CRE's commitment to concrete results for low-income communities has led it to develop various methods for self-evaluation.
CRE has three primary goals for its evaluation of client work:
- To assess whether its consulting has led to short and/or long-term change in our clients' organizational capacities and, ultimately, their performance;
- To solicit feedback for CRE staff consultants, to inform the continuous improvement of their craft; and
- To identify trends and/or systemic improvements to CRE's client process, practice areas, or offerings that may be needed to improve CRE's responsiveness and effectiveness with clients.
CRE undertakes three types of evaluation activity:
- Immediate Client Feedback/Client Satisfaction: CRE Evaluation staff contacts approximately 20% of its clients within 3-6 months of "close-out" to solicit the client's assessment of the effects of short-term changes and feedback on CRE's work.

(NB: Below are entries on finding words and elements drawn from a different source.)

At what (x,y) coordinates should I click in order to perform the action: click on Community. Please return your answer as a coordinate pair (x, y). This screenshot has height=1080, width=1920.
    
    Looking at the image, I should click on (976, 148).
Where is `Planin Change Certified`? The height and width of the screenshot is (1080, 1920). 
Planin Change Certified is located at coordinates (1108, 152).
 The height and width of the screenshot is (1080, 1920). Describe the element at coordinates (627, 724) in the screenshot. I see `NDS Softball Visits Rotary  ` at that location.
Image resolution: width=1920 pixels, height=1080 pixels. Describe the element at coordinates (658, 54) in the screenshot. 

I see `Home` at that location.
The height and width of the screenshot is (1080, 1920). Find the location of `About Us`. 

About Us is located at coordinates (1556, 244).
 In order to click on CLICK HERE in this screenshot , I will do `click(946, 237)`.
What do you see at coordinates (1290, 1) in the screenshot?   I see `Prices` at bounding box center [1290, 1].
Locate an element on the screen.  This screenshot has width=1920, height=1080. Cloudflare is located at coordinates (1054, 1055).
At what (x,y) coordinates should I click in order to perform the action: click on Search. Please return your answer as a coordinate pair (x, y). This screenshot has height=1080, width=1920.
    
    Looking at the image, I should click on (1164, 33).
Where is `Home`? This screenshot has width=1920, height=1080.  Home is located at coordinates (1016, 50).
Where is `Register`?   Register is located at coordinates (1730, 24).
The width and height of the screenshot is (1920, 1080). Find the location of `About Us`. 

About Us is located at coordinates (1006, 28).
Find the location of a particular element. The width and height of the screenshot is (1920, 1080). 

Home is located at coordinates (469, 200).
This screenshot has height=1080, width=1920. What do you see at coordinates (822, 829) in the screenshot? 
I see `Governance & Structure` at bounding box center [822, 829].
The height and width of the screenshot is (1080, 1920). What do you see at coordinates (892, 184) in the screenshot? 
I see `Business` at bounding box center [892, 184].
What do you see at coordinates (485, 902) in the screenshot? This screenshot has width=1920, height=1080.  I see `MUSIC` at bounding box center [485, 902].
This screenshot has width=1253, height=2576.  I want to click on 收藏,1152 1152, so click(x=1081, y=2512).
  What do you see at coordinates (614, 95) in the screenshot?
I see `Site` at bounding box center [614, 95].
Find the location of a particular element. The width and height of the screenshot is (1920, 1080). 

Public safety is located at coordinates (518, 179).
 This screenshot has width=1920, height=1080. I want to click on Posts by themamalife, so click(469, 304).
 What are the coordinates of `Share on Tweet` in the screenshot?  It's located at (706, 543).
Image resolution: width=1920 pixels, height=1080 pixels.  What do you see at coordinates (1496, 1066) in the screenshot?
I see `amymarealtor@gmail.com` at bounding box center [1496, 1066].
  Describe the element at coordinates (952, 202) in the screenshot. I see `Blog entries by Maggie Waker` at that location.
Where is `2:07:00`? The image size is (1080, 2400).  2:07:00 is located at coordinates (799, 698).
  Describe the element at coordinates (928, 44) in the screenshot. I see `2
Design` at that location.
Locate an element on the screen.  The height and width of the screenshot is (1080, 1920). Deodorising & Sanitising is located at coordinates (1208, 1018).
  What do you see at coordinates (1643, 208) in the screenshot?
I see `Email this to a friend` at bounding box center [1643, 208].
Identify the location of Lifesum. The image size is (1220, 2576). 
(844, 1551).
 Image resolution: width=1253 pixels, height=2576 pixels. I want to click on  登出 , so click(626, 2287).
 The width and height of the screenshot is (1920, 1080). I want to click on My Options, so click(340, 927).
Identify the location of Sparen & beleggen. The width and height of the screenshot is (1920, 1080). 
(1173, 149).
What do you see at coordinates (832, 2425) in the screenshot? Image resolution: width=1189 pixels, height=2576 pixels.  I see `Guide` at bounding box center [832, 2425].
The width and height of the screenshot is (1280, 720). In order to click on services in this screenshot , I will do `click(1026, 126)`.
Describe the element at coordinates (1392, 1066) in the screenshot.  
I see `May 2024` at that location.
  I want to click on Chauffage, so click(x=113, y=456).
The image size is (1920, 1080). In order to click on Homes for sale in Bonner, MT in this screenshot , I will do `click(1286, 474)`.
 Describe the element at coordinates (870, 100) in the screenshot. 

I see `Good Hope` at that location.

- Long-term Measuring Impact Study: CRE is engaged in a 6- year quantitative study which collects data from both clients and their CRE consultants in order to assess change in organization management and performance and to identify factors that support or inhibit successful capacity building.
- Project-Related Assessment: CRE undertakes project- specific evaluation work to measure the effectiveness of various outcome directed program initiatives (e.g., expansion of HIV prevention activities, increases in Federal government funding).